§ **About this task**
Each line from the one that contains "The width and height of the screenshot is (894, 564)." to the end of the entries must be copied word for word, and only those lines.

Dataset records
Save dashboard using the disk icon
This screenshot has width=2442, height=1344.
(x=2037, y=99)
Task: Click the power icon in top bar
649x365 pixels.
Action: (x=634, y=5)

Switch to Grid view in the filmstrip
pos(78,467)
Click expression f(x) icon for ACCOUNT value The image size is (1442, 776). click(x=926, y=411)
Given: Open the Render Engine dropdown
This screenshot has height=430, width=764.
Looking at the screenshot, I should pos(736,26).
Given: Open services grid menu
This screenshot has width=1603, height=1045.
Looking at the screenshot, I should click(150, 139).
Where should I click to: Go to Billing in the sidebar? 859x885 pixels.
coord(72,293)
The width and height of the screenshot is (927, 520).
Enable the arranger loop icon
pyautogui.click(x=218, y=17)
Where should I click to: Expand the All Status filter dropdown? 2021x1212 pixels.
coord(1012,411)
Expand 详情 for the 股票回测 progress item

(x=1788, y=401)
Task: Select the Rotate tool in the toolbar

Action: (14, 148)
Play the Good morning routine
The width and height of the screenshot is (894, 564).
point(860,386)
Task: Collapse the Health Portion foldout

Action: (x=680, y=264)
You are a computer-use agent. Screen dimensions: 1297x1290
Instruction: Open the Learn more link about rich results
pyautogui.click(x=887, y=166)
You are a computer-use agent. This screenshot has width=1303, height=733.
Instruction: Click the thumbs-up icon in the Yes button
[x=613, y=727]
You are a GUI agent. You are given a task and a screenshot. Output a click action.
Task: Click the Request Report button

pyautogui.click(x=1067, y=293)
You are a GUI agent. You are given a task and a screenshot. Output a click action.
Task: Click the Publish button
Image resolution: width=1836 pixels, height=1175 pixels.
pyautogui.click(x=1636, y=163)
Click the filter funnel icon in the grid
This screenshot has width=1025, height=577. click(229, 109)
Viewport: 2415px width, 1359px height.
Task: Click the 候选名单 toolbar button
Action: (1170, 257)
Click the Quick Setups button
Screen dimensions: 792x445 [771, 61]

§ **Solution for this problem**
The width and height of the screenshot is (894, 564).
point(860,386)
Task: Collapse the Health Portion foldout

Action: (x=680, y=264)
You are a computer-use agent. Screen dimensions: 1297x1290
Instruction: Open the Learn more link about rich results
pyautogui.click(x=887, y=166)
You are a computer-use agent. This screenshot has width=1303, height=733.
Instruction: Click the thumbs-up icon in the Yes button
[x=613, y=727]
You are a GUI agent. You are given a task and a screenshot. Output a click action.
Task: Click the Request Report button

pyautogui.click(x=1067, y=293)
You are a GUI agent. You are given a task and a screenshot. Output a click action.
Task: Click the Publish button
Image resolution: width=1836 pixels, height=1175 pixels.
pyautogui.click(x=1636, y=163)
Click the filter funnel icon in the grid
This screenshot has width=1025, height=577. click(229, 109)
Viewport: 2415px width, 1359px height.
Task: Click the 候选名单 toolbar button
Action: (1170, 257)
Click the Quick Setups button
Screen dimensions: 792x445 [771, 61]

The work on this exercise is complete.